Training your RBM on sequences of Protein
Contents
Training your RBM on sequences of Protein¶
We would like you to train your RBM on a sequence of proteins across a large number of creatures. This closely follows this paper by Francesco Zamponi.
The protein sequences you are given are strings of 20 amino acids (plus a - to indicate no protein).
To get the data, use the following code:
!pip install bio
import pylab as plt
import random
from Bio import SeqIO
import numpy as np
import time
get_bin = lambda x, n: format(x, 'b').zfill(n)
p=dict()
count=0
input_file='PF00014_mgap6.fasta'
fasta_sequences = SeqIO.parse(open(input_file),'fasta')

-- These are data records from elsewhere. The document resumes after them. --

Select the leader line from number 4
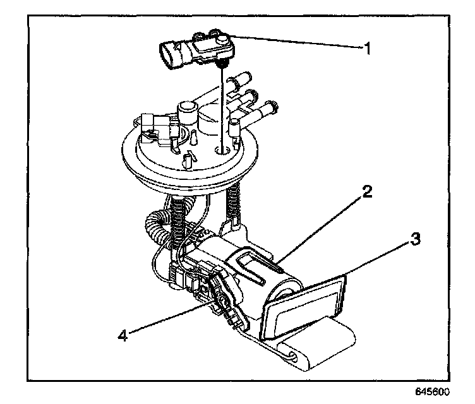pos(171,319)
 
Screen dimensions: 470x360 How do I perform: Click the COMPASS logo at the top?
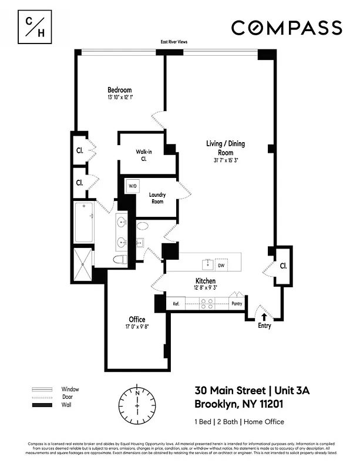tap(286, 28)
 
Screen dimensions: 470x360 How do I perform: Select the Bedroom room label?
tap(119, 89)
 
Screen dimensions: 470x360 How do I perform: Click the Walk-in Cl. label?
tap(144, 155)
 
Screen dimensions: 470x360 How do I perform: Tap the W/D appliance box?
tap(133, 187)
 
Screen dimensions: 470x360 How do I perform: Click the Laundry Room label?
tap(157, 198)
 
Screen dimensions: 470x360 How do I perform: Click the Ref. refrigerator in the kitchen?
tap(176, 304)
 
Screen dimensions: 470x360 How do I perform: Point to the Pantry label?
tap(237, 304)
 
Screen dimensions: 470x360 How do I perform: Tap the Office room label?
tap(137, 320)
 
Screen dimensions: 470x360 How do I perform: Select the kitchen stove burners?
tap(207, 304)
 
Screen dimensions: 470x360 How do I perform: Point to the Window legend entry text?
tap(70, 390)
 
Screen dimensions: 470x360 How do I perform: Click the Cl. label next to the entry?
tap(283, 266)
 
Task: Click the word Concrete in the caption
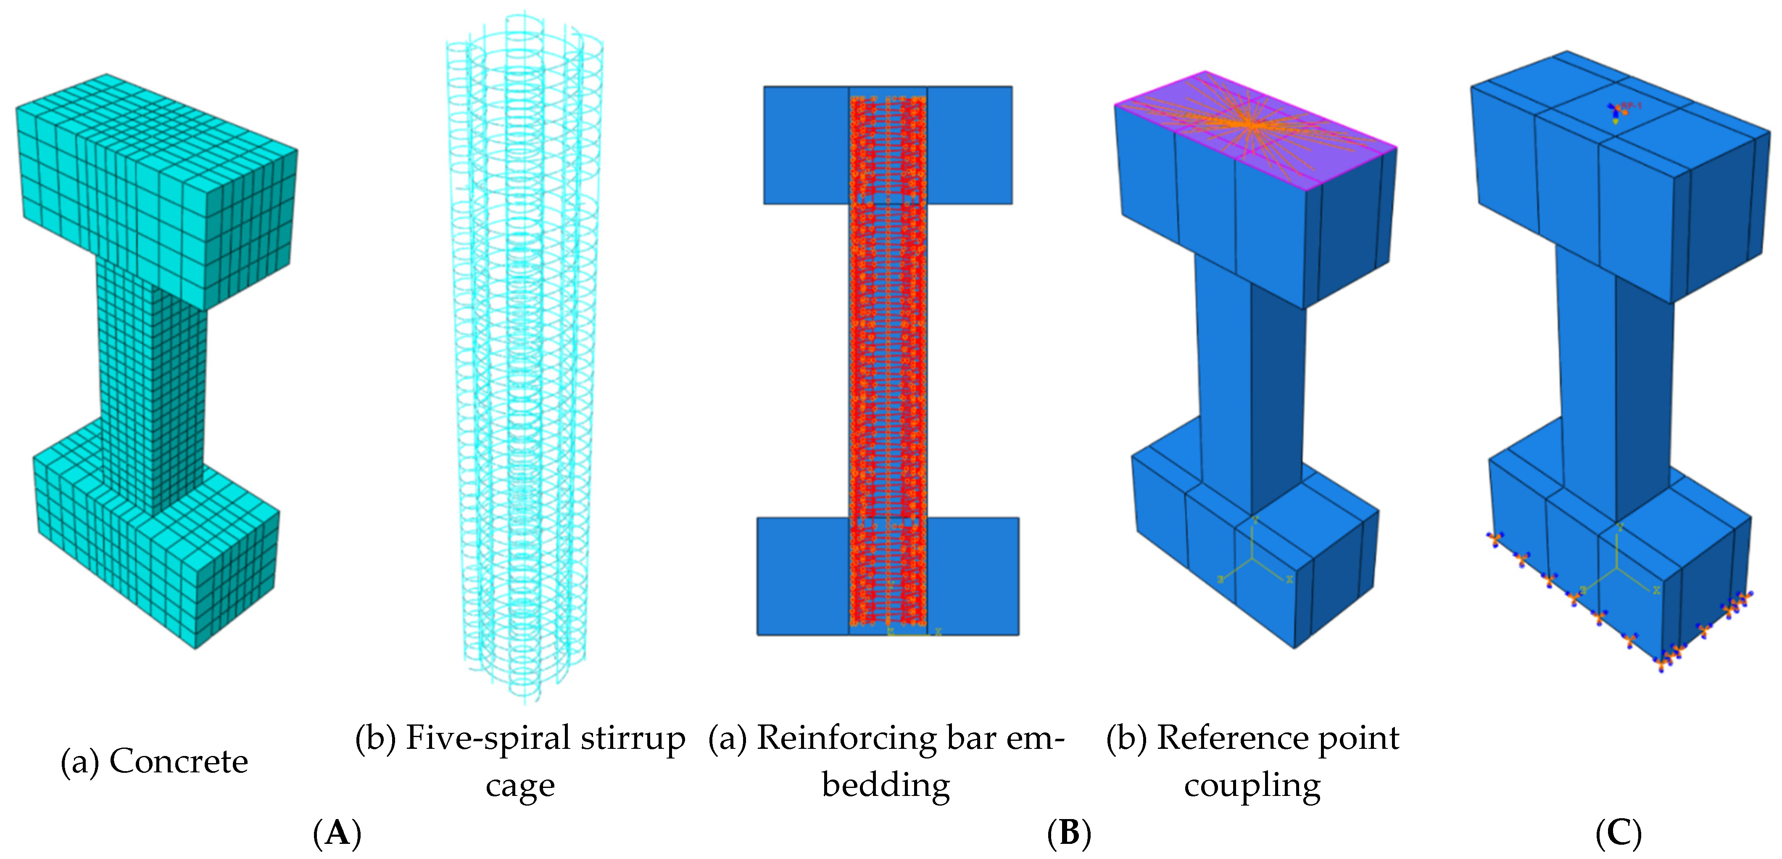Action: click(x=179, y=761)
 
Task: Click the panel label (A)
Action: click(x=337, y=833)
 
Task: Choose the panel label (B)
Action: click(x=1069, y=833)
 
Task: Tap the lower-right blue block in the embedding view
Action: click(x=972, y=576)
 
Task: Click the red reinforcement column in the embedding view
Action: click(x=888, y=360)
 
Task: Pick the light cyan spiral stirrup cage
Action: click(x=524, y=360)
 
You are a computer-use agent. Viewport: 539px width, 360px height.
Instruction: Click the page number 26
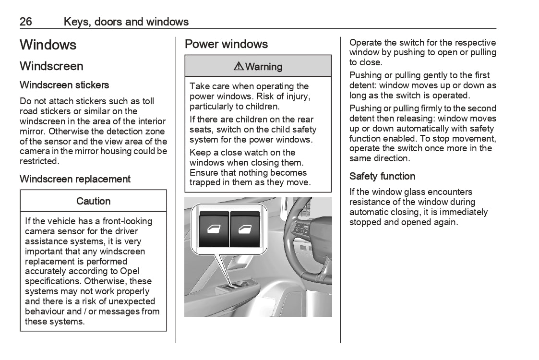click(26, 22)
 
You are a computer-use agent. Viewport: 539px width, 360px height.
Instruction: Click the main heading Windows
click(48, 45)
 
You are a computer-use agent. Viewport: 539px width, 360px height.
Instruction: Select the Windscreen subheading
click(51, 66)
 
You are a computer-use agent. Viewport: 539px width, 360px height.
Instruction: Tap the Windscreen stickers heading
click(64, 85)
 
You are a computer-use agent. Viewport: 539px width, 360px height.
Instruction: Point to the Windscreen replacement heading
click(75, 179)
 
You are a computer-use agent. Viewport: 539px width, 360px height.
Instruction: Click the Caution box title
click(94, 201)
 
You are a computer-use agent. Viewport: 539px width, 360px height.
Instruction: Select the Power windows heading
click(227, 44)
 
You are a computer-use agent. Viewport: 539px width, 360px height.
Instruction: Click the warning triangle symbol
click(239, 67)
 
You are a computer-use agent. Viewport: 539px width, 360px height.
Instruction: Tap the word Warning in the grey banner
click(264, 67)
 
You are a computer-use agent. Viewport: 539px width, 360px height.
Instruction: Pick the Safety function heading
click(383, 176)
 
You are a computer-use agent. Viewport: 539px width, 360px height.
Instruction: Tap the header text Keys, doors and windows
click(126, 22)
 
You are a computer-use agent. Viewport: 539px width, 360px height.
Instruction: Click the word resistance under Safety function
click(370, 202)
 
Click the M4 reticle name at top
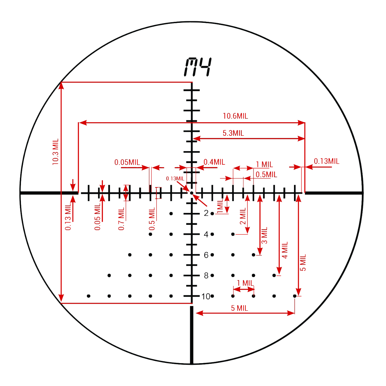pos(198,67)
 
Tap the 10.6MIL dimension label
pos(235,116)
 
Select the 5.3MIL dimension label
pos(233,133)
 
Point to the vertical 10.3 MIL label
pos(55,152)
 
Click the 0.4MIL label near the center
pos(214,162)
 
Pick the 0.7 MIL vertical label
pos(121,219)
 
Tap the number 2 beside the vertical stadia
pos(206,213)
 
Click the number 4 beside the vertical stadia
pos(206,234)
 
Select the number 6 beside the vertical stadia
pos(206,255)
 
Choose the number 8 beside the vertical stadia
pos(206,276)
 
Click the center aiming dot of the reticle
pos(192,193)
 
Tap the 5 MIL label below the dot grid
pos(240,308)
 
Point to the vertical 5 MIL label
pos(303,262)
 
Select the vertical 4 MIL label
pos(285,250)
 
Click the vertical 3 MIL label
pos(264,235)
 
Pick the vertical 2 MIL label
pos(243,216)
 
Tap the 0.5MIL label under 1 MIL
pos(266,174)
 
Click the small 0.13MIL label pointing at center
pos(175,179)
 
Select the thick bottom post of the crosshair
pos(192,335)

for fasta in fasta_sequences:
name, sequence = fasta.id, str(fasta.seq)
for s in sequence:
if s not in p.keys():
p[s]=[0 if k=='0' else 1 for k in get_bin(count,5)]
count=count+1
def SeqToIsing(sequence):
visible=[]
for s in sequence:
visible=visible+p[s]
return np.array(visible)
input_file='PF00014_mgap6.fasta'
fasta_sequences = list(SeqIO.parse(open(input_file),'fasta'))
sequences=[]
for seq in fasta_sequences:
sequences.append(SeqToIsing(seq))
sequences=np.array(sequences)
This will convert the 21 symbols into binary numbers.
Please train your RBM on these sequences.
Analyze your results¶
Plot the free energy as a function of epoch
Produce 10 sequences that are 1 Gibbs sample away from already existing sequences. See if those sequences seem reasonable. In the real world, what we would do is take these sequences and try to produce them.
Produce many many sequences and compare the probability of seeing a given amino acid on site 3 with the histogram of that probability in your dataset.